• Problem to work on
Reproduce everything from "Pain and grieving." down to "your life crumbles." in the passage below about grieving the loss of a 19-year-old cat, word for word.

• Text passage
»»

Pain and grieving. Loss and devastation. Been around those blocks a few times. And the second half of this last year, there it was…all up in my face. Once again anxious to teach me some serious lessons in letting go and the gritty path to reconnecting with my soul-fullness.
You’d think by now I’d totally have this down. Or at least I tell myself I should, I’ve worked really hard to kick those days of being a hot mess to the curb. I’ve worked hard to pick myself up off the floor one broken piece at a time. Like really hard.
But who am I kidding? Light seeking is an ongoing business and part of that is seeking clarity through the pain. Finding your way back to true joy even after your life crumbles.
When You Lose Something You Love So Deeply
2017 didn’t start off easy to begin with. I knew deep down inside that this may be the last year I was able to spend with my fur baby of 19 years. Let’s just say, her life was never easy. A brush with death 10 years earlier was just one of a few challenges she faced during her lifetime. But she was one tough kitty. Her, her sister, and I, went through our share of major life changes together, including moving 10 times. We have spent the most years together out of anyone in my life so far. Words can’t express how heart and soul deep my bond with these girls was.
So as I watched her health decline, as grateful as I was that, against all odds, we were able to share 19 years together, it didn’t make it any easier to say goodbye. I tried as much as possible to prepare myself by caring for her and respecting her aging process in the most special way I knew how and exchanging good energy, love and affection every chance we got. I was preparing for her to leave this life stocked up on love, gratitude and good vibes, with no regrets.
It’s the least I could do considering all the unconditional love she had given me.
Facing a Heart-Wrenching Decision
Still when that day came, the day I had to let her go, my heart was nothing short of devastated and totally broken. Especially since I had to make the ultimate decision for her. I’ve lost pets suddenly in tragic accidents and somehow thought this had to be less difficult. That’s when I learned the lesson that no matter how much you try to prepare for something like this you just can’t, and that it’s just not natural to have to make the call.

««

• Material provided

»»

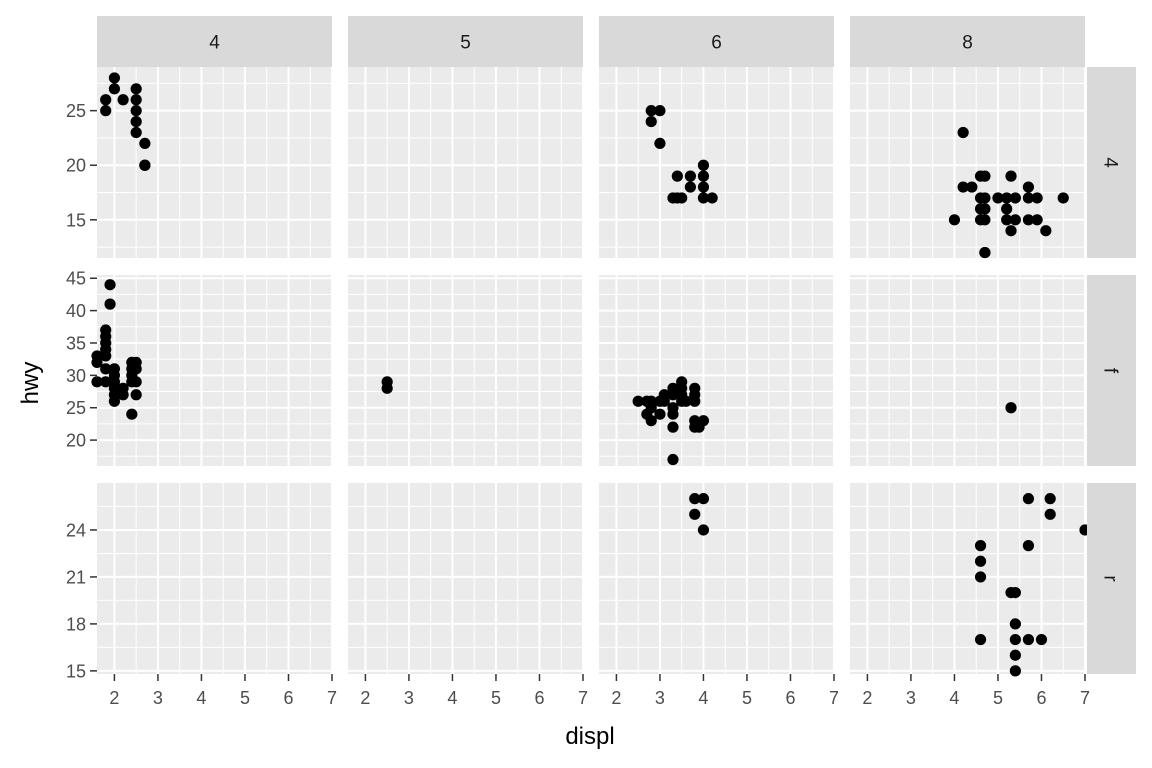 Image resolution: width=1152 pixels, height=768 pixels. I want to click on y-tick-label: 35, so click(76, 343).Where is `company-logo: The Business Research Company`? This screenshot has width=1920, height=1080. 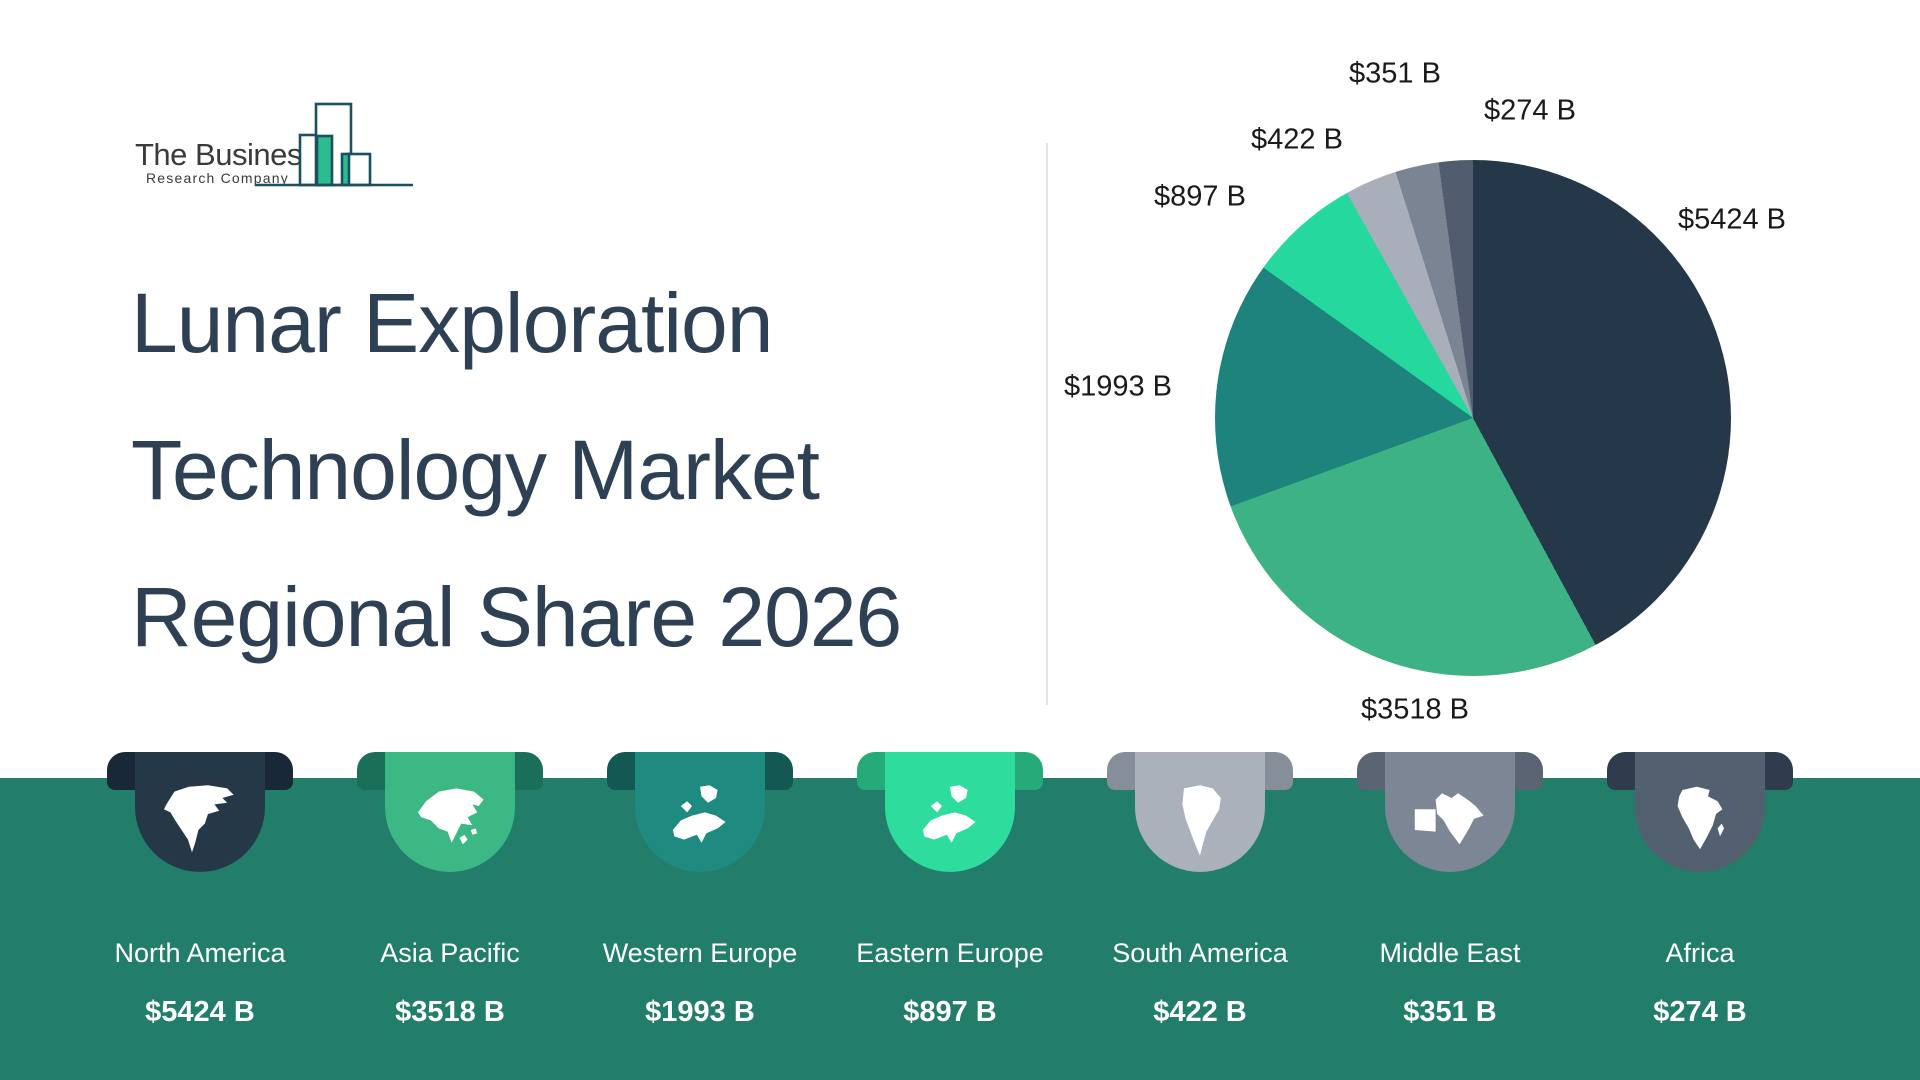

««

• Result of this task
Pain and grieving. Loss and devastation. Been around those blocks a few times. And the second half of this last year, there it was…all up in my face. Once again anxious to teach me some serious lessons in letting go and the gritty path to reconnecting with my soul-fullness.
You’d think by now I’d totally have this down. Or at least I tell myself I should, I’ve worked really hard to kick those days of being a hot mess to the curb. I’ve worked hard to pick myself up off the floor one broken piece at a time. Like really hard.
But who am I kidding? Light seeking is an ongoing business and part of that is seeking clarity through the pain. Finding your way back to true joy even after your life crumbles.